> _Given text_:

━━━━━━━━━━

Very nice. Are you having an LP style built?

BTW - Can't find any pricing info on his site. Does anyone know approximately how much a Blues Queen (335 style) would cost?


----------



## Adcandour (Apr 21, 2013)

Stratin2traynor said:


> Very nice. Are you having an LP style built?


Thanks. Yes - it's his bluesmaster model. 

Www.montyguitars.com


----------



## greco (Jul 15, 2007)

adcandour said:


> The colour I chose will be somewhere between these two guitars. It'll have a low gloss finish and dull hardware - nickel I think?
> 
> View attachment 12076


This is a great finish and colour for a plain top..IMHO.

Looking forward to to seeing the progress of your guitar build.

Cheers

Dave


----------



## Adcandour (Apr 21, 2013)

Got some pics today...check out that rosewood!!!


----------



## Louis (Apr 26, 2008)

━━━━━━━━━━

> _Requests_:
a) Restate the paragraph of the guitar build thread that begins "BTW - Can't find any pricing info" in a single shorter sentence, keeping its main facts.
b) Decide whether each statement agrees with the guitar build thread. Answer yes or no and quote the deciding words. (i) The guitar Adcandour is having built is a bluesmaster model. (ii) The chosen finish will be high gloss. (iii) The reply praising the finish and color is signed Dave.
c) Carry the guitar build thread on beyond its final line.
None of the stored material is needed.

Stored dataset entries

━━━━━━━━━━

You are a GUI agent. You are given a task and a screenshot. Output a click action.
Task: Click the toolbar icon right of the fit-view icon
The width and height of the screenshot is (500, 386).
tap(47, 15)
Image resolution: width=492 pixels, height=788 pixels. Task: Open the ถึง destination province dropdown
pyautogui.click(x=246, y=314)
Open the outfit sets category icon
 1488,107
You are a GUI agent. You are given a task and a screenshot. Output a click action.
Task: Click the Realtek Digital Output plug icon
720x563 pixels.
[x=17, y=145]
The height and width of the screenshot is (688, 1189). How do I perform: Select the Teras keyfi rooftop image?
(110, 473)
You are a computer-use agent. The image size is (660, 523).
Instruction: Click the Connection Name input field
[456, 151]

━━━━━━━━━━

> _Answer list_:
a) Finding no pricing on his site, the writer asks roughly what a Blues Queen (335 style) would cost.

b)
(i) Yes: "Yes - it's his bluesmaster model."
(ii) No: "It'll have a low gloss finish"
(iii) Yes: "Dave"

c)
Great Story !!........to follow!


----------



## fatherjacques (Sep 17, 2006)

I ust have owned 200 guitars in my life. Now I am down to ONLY TWO GUITARS. Both Brian Monty's. He is and his wife are the coolest and honest persons I have met in my life. They delivered both guitars in person and we beacame friends. I can't wait to have my next built .... These guitars have a soul...


----------



## johnnyshaka (Nov 2, 2014)

Sounds like a very interesting dude and I bet the fruits of his labour are going to be nothing short of spectacular. So jealous!


----------



## Adcandour (Apr 21, 2013)

More pics. Look at that neck!!! It's going to fit me like a glove. 

Once that top gets hit with some colour...


----------



## greco (Jul 15, 2007)

Thanks for all the recent/new pics.

Are you still looking at this sort of colour?

Cheers

Dave


----------



## bluzfish (Mar 12, 2011)

I completely forgot you have this project on the go! Lookin' good, lookin' good! Thanks for the update.


----------



## Adcandour (Apr 21, 2013)

greco said:


> Thanks for all the recent/new pics.
> 
> Are you still looking at this sort of colour?
> 
> ...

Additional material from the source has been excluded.